Reproduce precisely the lines of the listing below, starting with the line that contains "The height and width of the screenshot is (504, 829)." and stopping after the line that contains "Task: Expand the Site dropdown menu"; include nothing else.
** Opening Excerpted data block **
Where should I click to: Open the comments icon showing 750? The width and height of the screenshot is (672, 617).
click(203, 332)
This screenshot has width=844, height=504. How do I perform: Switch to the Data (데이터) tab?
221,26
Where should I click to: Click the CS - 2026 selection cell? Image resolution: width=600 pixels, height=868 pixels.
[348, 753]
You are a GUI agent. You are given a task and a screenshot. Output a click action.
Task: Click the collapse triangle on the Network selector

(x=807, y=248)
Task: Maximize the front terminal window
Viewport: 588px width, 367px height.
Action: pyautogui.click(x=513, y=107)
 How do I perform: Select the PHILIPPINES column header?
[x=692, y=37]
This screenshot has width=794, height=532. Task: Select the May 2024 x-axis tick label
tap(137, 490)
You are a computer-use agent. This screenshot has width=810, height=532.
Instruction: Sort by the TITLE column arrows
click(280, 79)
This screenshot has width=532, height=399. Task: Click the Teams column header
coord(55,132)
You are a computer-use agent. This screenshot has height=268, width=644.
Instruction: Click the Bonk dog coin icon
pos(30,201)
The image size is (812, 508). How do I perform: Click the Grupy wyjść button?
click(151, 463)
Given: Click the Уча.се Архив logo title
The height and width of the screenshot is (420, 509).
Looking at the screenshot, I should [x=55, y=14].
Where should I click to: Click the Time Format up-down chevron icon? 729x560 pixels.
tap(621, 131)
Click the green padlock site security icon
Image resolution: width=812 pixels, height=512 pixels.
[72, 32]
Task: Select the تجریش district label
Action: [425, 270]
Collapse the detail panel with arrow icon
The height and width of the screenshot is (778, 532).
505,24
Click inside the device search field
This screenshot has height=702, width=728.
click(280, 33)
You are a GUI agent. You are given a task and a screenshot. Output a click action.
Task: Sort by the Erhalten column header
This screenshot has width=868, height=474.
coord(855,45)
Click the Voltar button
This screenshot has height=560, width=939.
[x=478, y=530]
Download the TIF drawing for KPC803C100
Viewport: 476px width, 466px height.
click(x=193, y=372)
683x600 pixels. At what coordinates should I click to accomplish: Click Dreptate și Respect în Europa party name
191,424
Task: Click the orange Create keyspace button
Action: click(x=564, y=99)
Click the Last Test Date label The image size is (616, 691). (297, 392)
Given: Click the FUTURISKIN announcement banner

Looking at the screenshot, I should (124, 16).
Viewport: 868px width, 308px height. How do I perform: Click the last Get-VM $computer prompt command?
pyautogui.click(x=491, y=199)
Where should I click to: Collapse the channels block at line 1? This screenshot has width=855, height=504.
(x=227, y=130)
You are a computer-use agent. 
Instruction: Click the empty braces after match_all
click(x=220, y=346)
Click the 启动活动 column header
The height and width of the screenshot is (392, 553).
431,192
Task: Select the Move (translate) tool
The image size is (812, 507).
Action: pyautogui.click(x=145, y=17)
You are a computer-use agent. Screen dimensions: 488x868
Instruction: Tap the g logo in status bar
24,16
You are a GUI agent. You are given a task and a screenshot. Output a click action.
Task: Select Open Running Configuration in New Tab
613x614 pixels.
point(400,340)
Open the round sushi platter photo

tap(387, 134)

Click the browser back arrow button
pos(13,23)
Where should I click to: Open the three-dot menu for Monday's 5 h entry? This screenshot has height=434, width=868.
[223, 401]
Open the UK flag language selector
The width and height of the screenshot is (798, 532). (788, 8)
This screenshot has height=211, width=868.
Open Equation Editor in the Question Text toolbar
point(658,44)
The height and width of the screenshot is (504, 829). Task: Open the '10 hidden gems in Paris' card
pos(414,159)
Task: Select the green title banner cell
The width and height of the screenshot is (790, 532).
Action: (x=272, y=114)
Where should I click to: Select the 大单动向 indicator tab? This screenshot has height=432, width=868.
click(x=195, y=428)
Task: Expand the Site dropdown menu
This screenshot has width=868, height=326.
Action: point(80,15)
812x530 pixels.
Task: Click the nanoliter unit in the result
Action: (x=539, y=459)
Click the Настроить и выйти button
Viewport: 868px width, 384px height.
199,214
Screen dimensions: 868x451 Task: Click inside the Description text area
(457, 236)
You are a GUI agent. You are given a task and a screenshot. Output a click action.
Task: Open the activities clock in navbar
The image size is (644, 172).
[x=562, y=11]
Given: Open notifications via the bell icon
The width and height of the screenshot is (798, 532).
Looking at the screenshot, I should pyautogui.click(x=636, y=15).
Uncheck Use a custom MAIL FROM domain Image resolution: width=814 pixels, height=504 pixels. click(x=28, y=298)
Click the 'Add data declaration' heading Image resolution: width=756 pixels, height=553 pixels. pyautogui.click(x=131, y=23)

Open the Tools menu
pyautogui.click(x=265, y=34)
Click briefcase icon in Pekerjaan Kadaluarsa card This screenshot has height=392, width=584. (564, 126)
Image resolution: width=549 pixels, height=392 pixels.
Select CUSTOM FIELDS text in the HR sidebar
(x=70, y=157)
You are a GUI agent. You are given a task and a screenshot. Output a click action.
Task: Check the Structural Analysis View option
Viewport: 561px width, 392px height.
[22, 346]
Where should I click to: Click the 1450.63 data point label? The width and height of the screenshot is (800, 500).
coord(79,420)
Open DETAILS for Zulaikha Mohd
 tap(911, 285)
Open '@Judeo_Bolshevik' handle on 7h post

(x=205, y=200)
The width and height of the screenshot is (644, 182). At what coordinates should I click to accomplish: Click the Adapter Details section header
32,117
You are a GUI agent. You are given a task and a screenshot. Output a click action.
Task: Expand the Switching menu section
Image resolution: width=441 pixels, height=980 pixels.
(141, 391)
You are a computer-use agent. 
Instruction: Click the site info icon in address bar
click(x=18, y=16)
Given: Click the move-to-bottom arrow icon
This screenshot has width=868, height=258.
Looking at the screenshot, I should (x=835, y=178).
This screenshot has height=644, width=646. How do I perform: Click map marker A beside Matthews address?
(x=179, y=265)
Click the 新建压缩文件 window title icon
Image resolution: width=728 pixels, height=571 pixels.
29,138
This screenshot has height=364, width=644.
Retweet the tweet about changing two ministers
** Closing Excerpted data block **
[Completed task]:
The height and width of the screenshot is (504, 829). Task: Open the '10 hidden gems in Paris' card
pos(414,159)
Task: Select the green title banner cell
The width and height of the screenshot is (790, 532).
Action: (x=272, y=114)
Where should I click to: Select the 大单动向 indicator tab? This screenshot has height=432, width=868.
click(x=195, y=428)
Task: Expand the Site dropdown menu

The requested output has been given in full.